Task to carry out: Print out all the records, word for word.

[Records]

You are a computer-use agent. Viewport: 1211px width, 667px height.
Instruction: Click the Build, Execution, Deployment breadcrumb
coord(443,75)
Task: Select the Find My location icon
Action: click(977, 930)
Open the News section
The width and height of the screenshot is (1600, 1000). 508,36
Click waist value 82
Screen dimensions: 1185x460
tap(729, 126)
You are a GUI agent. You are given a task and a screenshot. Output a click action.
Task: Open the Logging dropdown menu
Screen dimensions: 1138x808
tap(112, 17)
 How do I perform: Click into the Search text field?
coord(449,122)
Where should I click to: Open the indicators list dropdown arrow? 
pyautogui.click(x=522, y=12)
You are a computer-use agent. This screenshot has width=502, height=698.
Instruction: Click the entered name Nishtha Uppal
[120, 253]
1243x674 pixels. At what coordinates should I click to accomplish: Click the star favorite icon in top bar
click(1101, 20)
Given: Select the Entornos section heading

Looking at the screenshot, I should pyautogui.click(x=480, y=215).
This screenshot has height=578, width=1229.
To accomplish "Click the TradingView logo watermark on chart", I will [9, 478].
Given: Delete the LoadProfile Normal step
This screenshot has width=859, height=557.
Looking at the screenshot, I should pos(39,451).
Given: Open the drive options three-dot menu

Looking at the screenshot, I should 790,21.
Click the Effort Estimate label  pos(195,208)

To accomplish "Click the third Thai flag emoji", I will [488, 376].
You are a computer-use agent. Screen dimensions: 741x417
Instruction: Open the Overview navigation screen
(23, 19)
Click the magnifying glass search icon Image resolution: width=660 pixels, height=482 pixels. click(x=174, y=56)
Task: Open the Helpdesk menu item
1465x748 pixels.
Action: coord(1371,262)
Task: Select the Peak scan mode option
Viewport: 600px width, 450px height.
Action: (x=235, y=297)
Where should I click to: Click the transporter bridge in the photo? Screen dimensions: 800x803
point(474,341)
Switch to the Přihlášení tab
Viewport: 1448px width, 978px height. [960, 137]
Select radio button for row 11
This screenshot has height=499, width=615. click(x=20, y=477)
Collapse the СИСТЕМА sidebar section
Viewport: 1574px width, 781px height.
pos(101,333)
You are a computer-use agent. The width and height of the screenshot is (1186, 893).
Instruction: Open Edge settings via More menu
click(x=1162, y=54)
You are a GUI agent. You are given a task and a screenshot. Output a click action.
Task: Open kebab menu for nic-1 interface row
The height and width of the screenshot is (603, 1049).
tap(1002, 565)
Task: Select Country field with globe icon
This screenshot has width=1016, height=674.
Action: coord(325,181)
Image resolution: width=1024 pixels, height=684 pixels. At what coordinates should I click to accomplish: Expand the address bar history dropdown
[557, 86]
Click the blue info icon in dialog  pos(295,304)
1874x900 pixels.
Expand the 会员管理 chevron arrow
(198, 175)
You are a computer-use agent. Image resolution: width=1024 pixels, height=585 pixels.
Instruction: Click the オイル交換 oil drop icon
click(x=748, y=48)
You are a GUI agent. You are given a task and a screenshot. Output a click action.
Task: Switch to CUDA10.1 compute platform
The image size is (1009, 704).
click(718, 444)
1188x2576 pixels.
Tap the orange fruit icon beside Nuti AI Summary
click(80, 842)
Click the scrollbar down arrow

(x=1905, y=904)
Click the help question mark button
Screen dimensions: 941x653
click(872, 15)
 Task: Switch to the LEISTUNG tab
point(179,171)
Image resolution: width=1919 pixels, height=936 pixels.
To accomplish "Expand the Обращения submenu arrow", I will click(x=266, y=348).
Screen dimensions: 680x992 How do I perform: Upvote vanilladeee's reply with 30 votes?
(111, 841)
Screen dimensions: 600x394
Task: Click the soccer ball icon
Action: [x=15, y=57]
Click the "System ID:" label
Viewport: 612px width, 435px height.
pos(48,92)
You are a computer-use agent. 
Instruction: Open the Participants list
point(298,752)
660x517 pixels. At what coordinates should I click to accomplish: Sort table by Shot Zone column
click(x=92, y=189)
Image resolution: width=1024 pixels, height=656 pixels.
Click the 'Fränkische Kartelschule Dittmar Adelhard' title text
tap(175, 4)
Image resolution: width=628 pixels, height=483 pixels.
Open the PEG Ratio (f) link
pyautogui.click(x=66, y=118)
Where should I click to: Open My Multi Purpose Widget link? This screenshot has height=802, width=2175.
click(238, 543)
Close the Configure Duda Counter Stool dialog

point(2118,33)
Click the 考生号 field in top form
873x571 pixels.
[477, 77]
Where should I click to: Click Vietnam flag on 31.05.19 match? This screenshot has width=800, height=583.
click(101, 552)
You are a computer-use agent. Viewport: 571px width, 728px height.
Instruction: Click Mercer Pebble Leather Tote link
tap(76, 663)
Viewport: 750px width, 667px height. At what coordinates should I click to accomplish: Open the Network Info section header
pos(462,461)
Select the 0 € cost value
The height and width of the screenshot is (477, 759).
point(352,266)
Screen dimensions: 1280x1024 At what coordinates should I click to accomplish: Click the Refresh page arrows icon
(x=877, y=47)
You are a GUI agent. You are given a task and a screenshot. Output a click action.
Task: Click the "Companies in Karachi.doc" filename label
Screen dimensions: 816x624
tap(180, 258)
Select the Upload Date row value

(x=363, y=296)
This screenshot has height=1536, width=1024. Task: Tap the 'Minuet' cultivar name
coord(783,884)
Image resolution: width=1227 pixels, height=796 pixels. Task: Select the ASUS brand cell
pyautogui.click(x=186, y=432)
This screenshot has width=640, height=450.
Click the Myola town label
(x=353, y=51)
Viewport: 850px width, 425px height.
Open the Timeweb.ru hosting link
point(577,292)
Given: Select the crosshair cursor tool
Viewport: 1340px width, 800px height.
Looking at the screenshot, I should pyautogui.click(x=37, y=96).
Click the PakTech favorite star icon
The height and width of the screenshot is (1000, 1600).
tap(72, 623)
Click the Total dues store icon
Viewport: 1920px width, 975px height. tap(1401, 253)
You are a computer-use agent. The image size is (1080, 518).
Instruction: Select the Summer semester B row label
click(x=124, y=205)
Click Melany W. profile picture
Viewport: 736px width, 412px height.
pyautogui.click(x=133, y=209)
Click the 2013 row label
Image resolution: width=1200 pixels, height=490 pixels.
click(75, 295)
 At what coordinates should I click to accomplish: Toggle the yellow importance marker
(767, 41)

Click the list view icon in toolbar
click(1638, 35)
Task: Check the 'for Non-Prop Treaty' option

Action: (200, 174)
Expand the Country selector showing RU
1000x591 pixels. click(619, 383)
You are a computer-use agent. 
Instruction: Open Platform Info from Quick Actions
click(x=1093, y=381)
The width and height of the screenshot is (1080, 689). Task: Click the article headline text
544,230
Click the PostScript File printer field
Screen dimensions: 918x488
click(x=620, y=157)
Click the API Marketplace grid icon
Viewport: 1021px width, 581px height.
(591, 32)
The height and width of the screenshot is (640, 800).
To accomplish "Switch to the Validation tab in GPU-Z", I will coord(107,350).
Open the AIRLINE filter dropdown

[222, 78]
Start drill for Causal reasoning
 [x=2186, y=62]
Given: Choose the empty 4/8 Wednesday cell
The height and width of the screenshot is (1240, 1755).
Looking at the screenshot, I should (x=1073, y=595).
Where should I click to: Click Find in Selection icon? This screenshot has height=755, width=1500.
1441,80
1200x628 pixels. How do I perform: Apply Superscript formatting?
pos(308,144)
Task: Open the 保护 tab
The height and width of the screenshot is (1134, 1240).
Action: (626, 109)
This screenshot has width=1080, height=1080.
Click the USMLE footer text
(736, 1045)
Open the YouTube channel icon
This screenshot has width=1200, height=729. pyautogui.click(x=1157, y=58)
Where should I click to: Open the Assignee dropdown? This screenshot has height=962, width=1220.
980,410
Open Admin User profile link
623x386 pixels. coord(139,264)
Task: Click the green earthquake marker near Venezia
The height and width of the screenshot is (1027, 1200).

[/Records]

Response:
You are a computer-use agent. Viewport: 1211px width, 667px height.
Instruction: Click the Build, Execution, Deployment breadcrumb
coord(443,75)
Task: Select the Find My location icon
Action: click(977, 930)
Open the News section
The width and height of the screenshot is (1600, 1000). 508,36
Click waist value 82
Screen dimensions: 1185x460
tap(729, 126)
You are a GUI agent. You are given a task and a screenshot. Output a click action.
Task: Open the Logging dropdown menu
Screen dimensions: 1138x808
tap(112, 17)
 How do I perform: Click into the Search text field?
coord(449,122)
Where should I click to: Open the indicators list dropdown arrow? 
pyautogui.click(x=522, y=12)
You are a computer-use agent. This screenshot has width=502, height=698.
Instruction: Click the entered name Nishtha Uppal
[120, 253]
1243x674 pixels. At what coordinates should I click to accomplish: Click the star favorite icon in top bar
click(1101, 20)
Given: Select the Entornos section heading

Looking at the screenshot, I should pyautogui.click(x=480, y=215).
This screenshot has height=578, width=1229.
To accomplish "Click the TradingView logo watermark on chart", I will [9, 478].
Given: Delete the LoadProfile Normal step
This screenshot has width=859, height=557.
Looking at the screenshot, I should pos(39,451).
Given: Open the drive options three-dot menu

Looking at the screenshot, I should 790,21.
Click the Effort Estimate label  pos(195,208)

To accomplish "Click the third Thai flag emoji", I will [488, 376].
You are a computer-use agent. Screen dimensions: 741x417
Instruction: Open the Overview navigation screen
(23, 19)
Click the magnifying glass search icon Image resolution: width=660 pixels, height=482 pixels. click(x=174, y=56)
Task: Open the Helpdesk menu item
1465x748 pixels.
Action: coord(1371,262)
Task: Select the Peak scan mode option
Viewport: 600px width, 450px height.
Action: (x=235, y=297)
Where should I click to: Click the transporter bridge in the photo? Screen dimensions: 800x803
point(474,341)
Switch to the Přihlášení tab
Viewport: 1448px width, 978px height. [960, 137]
Select radio button for row 11
This screenshot has height=499, width=615. click(x=20, y=477)
Collapse the СИСТЕМА sidebar section
Viewport: 1574px width, 781px height.
pos(101,333)
You are a computer-use agent. The width and height of the screenshot is (1186, 893).
Instruction: Open Edge settings via More menu
click(x=1162, y=54)
You are a GUI agent. You are given a task and a screenshot. Output a click action.
Task: Open kebab menu for nic-1 interface row
The height and width of the screenshot is (603, 1049).
tap(1002, 565)
Task: Select Country field with globe icon
This screenshot has width=1016, height=674.
Action: coord(325,181)
Image resolution: width=1024 pixels, height=684 pixels. At what coordinates should I click to accomplish: Expand the address bar history dropdown
[557, 86]
Click the blue info icon in dialog  pos(295,304)
1874x900 pixels.
Expand the 会员管理 chevron arrow
(198, 175)
You are a computer-use agent. Image resolution: width=1024 pixels, height=585 pixels.
Instruction: Click the オイル交換 oil drop icon
click(x=748, y=48)
You are a GUI agent. You are given a task and a screenshot. Output a click action.
Task: Switch to CUDA10.1 compute platform
The image size is (1009, 704).
click(718, 444)
1188x2576 pixels.
Tap the orange fruit icon beside Nuti AI Summary
click(80, 842)
Click the scrollbar down arrow

(x=1905, y=904)
Click the help question mark button
Screen dimensions: 941x653
click(872, 15)
 Task: Switch to the LEISTUNG tab
point(179,171)
Image resolution: width=1919 pixels, height=936 pixels.
To accomplish "Expand the Обращения submenu arrow", I will click(x=266, y=348).
Screen dimensions: 680x992 How do I perform: Upvote vanilladeee's reply with 30 votes?
(111, 841)
Screen dimensions: 600x394
Task: Click the soccer ball icon
Action: [x=15, y=57]
Click the "System ID:" label
Viewport: 612px width, 435px height.
pos(48,92)
You are a computer-use agent. 
Instruction: Open the Participants list
point(298,752)
660x517 pixels. At what coordinates should I click to accomplish: Sort table by Shot Zone column
click(x=92, y=189)
Image resolution: width=1024 pixels, height=656 pixels.
Click the 'Fränkische Kartelschule Dittmar Adelhard' title text
tap(175, 4)
Image resolution: width=628 pixels, height=483 pixels.
Open the PEG Ratio (f) link
pyautogui.click(x=66, y=118)
Where should I click to: Open My Multi Purpose Widget link? This screenshot has height=802, width=2175.
click(238, 543)
Close the Configure Duda Counter Stool dialog

point(2118,33)
Click the 考生号 field in top form
873x571 pixels.
[477, 77]
Where should I click to: Click Vietnam flag on 31.05.19 match? This screenshot has width=800, height=583.
click(101, 552)
You are a computer-use agent. Viewport: 571px width, 728px height.
Instruction: Click Mercer Pebble Leather Tote link
tap(76, 663)
Viewport: 750px width, 667px height. At what coordinates should I click to accomplish: Open the Network Info section header
pos(462,461)
Select the 0 € cost value
The height and width of the screenshot is (477, 759).
point(352,266)
Screen dimensions: 1280x1024 At what coordinates should I click to accomplish: Click the Refresh page arrows icon
(x=877, y=47)
You are a GUI agent. You are given a task and a screenshot. Output a click action.
Task: Click the "Companies in Karachi.doc" filename label
Screen dimensions: 816x624
tap(180, 258)
Select the Upload Date row value

(x=363, y=296)
This screenshot has height=1536, width=1024. Task: Tap the 'Minuet' cultivar name
coord(783,884)
Image resolution: width=1227 pixels, height=796 pixels. Task: Select the ASUS brand cell
pyautogui.click(x=186, y=432)
This screenshot has width=640, height=450.
Click the Myola town label
(x=353, y=51)
Viewport: 850px width, 425px height.
Open the Timeweb.ru hosting link
point(577,292)
Given: Select the crosshair cursor tool
Viewport: 1340px width, 800px height.
Looking at the screenshot, I should pyautogui.click(x=37, y=96).
Click the PakTech favorite star icon
The height and width of the screenshot is (1000, 1600).
tap(72, 623)
Click the Total dues store icon
Viewport: 1920px width, 975px height. tap(1401, 253)
You are a computer-use agent. The image size is (1080, 518).
Instruction: Select the Summer semester B row label
click(x=124, y=205)
Click Melany W. profile picture
Viewport: 736px width, 412px height.
pyautogui.click(x=133, y=209)
Click the 2013 row label
Image resolution: width=1200 pixels, height=490 pixels.
click(75, 295)
 At what coordinates should I click to accomplish: Toggle the yellow importance marker
(767, 41)

Click the list view icon in toolbar
click(1638, 35)
Task: Check the 'for Non-Prop Treaty' option

Action: (200, 174)
Expand the Country selector showing RU
1000x591 pixels. click(619, 383)
You are a computer-use agent. 
Instruction: Open Platform Info from Quick Actions
click(x=1093, y=381)
The width and height of the screenshot is (1080, 689). Task: Click the article headline text
544,230
Click the PostScript File printer field
Screen dimensions: 918x488
click(x=620, y=157)
Click the API Marketplace grid icon
Viewport: 1021px width, 581px height.
(591, 32)
The height and width of the screenshot is (640, 800).
To accomplish "Switch to the Validation tab in GPU-Z", I will coord(107,350).
Open the AIRLINE filter dropdown

[222, 78]
Start drill for Causal reasoning
 [x=2186, y=62]
Given: Choose the empty 4/8 Wednesday cell
The height and width of the screenshot is (1240, 1755).
Looking at the screenshot, I should (x=1073, y=595).
Where should I click to: Click Find in Selection icon? This screenshot has height=755, width=1500.
1441,80
1200x628 pixels. How do I perform: Apply Superscript formatting?
pos(308,144)
Task: Open the 保护 tab
The height and width of the screenshot is (1134, 1240).
Action: (626, 109)
This screenshot has width=1080, height=1080.
Click the USMLE footer text
(736, 1045)
Open the YouTube channel icon
This screenshot has width=1200, height=729. pyautogui.click(x=1157, y=58)
Where should I click to: Open the Assignee dropdown? This screenshot has height=962, width=1220.
980,410
Open Admin User profile link
623x386 pixels. coord(139,264)
Task: Click the green earthquake marker near Venezia
The height and width of the screenshot is (1027, 1200).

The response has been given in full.